Now that we are forced to base plate in Arkansas, will HR 1842 be repealed? Thinking Rep. Dees represented the citizens of her district, my wife spoke with her regarding the tax bill looming its dark head over my company. Rep. Dees became hostile, accusing me of “not wanting to pay my fair share of taxes!”
Regarding my tax obligation, I pay increased property taxes on my home, land, personal vehicle and other belongings. I pay taxes on my telephone, cell phone, electric bill, sales tax on every purchase, self employment tax, fuel taxes in 48 states, weight distance tax in New Mexico, New York and Kentucky, ad velour tax on my equipment in Arkansas, Kentucky and Kansas charge me personal property tax on my truck and trailer because “they can.” I pay yearly Federal Highway Use tax and state and federal income tax, workmen’s compensation tax, FICA and Medicare. I will seek every tax break possible in order to stay in business, like any smart, intelligent businessman would do. We have politicians, who see hardworking Americans as an endless money supply they can rob to pay for socialist welfare programs.

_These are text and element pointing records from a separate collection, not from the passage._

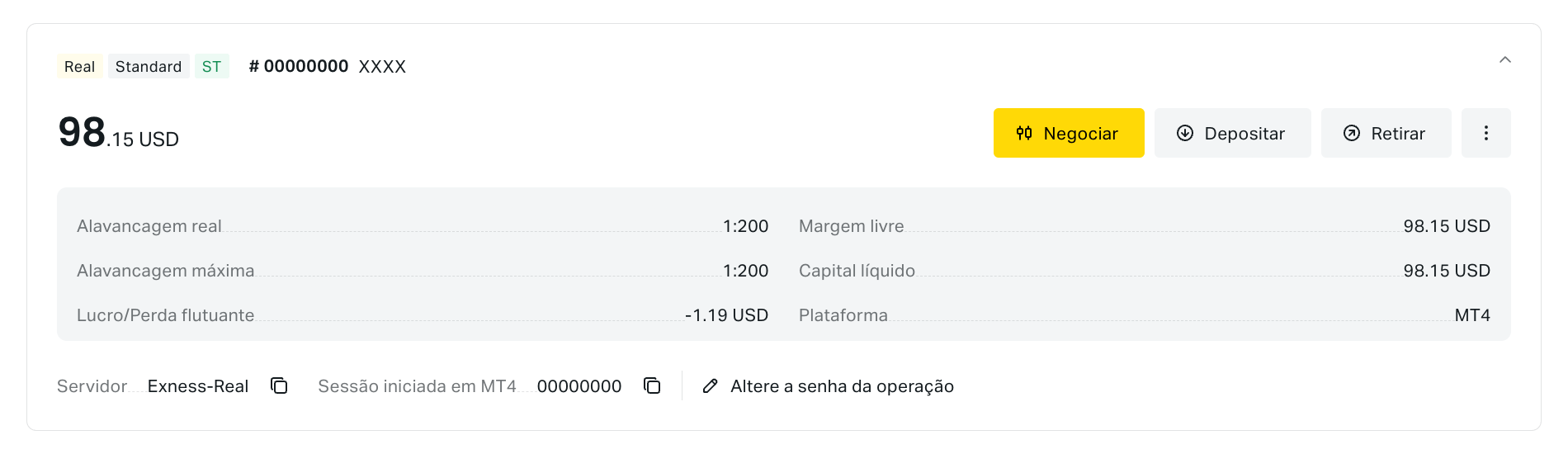Copy the Exness-Real server name

click(x=280, y=385)
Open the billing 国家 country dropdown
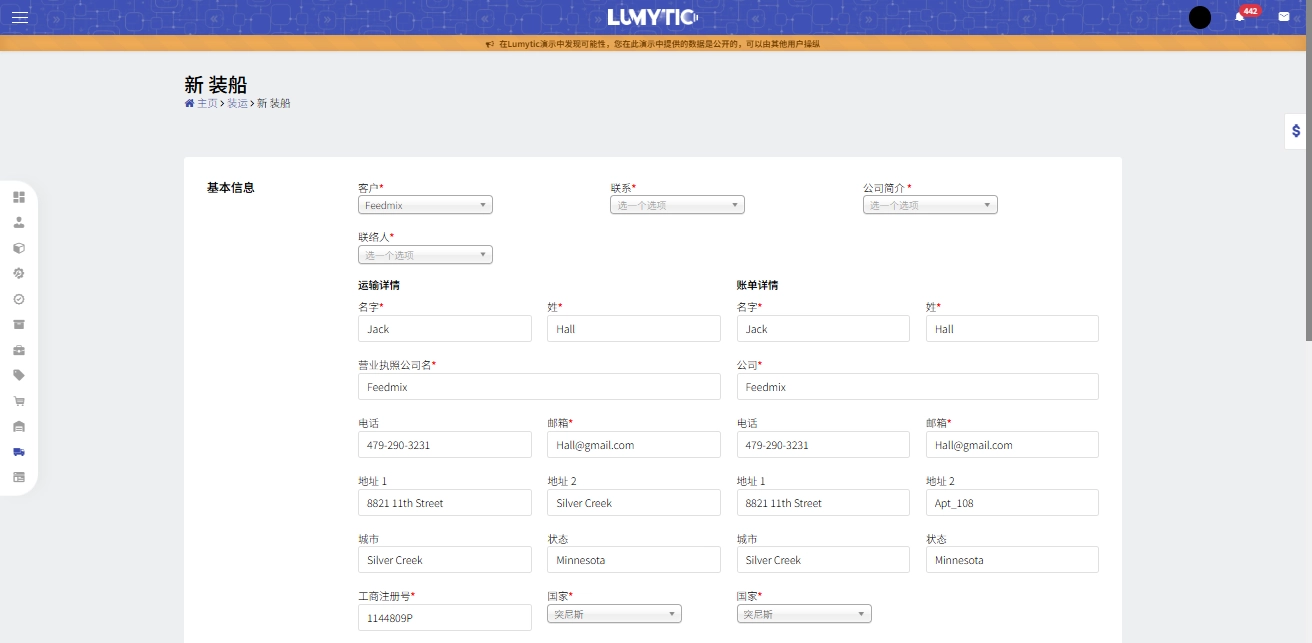1312x643 pixels. coord(803,614)
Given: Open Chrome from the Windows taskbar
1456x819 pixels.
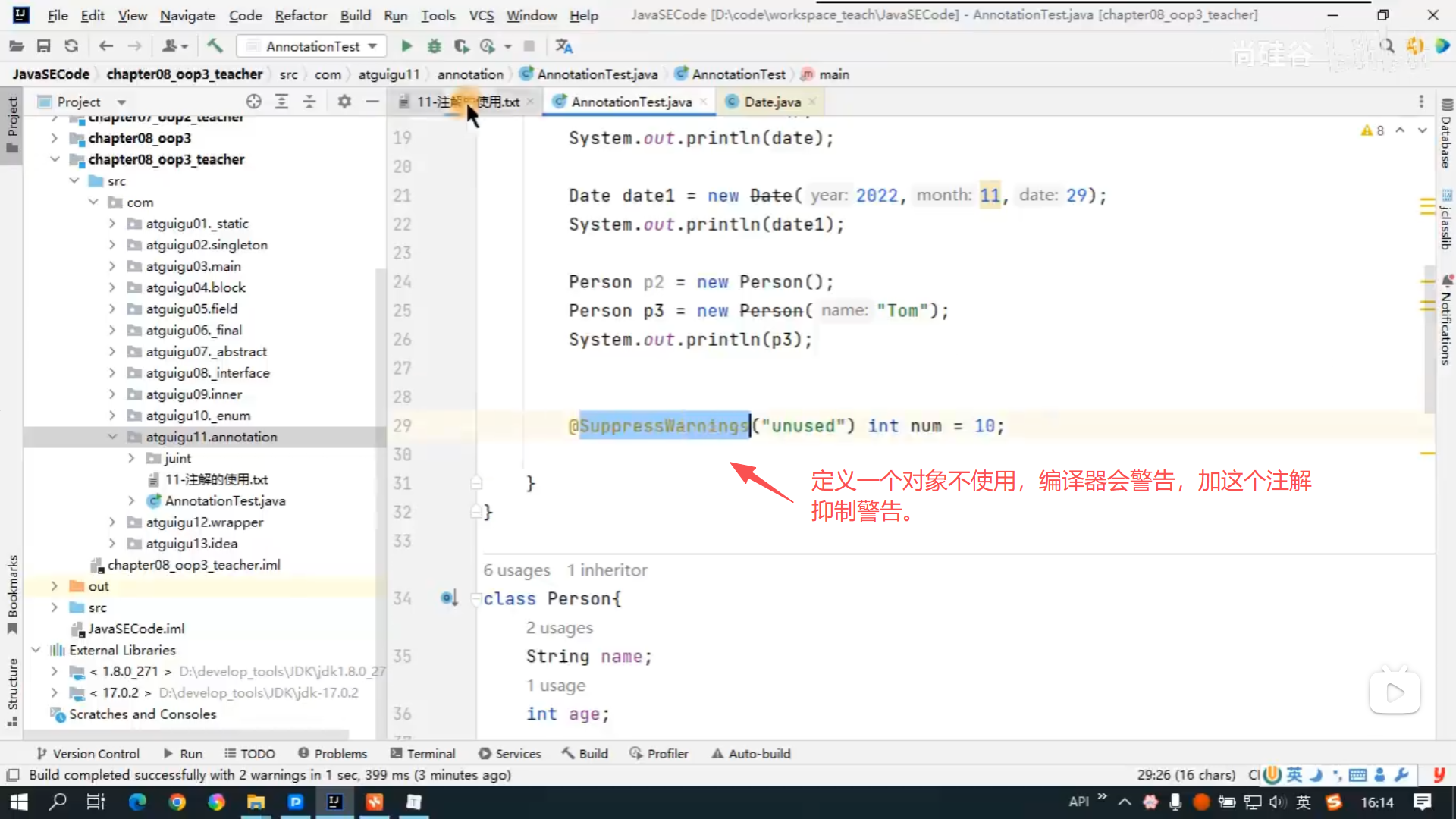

Perhaps before passing yet another tax or tax increase, Rep. Dees and others need to try to live without anything delivered by truck, whether delivered by the long-haul driver, gravel truck driver, chip truck driver, log truck driver or local and regional delivery truck driver. Do not accept delivery from anything that comes by truck. That is how life will be when we are taxed out of existence.
Mark R. Taylor
I really enjoy reading your magazine when I can pick it up at the Petro truckstop in West Memphis, Ark. I am an ex-driver who, because of a medical condition, is unable to work and I read your magazine and other trucking magazines to keep up on the industry. I especially like the cover stories and the Mark Twain Essay contest stories.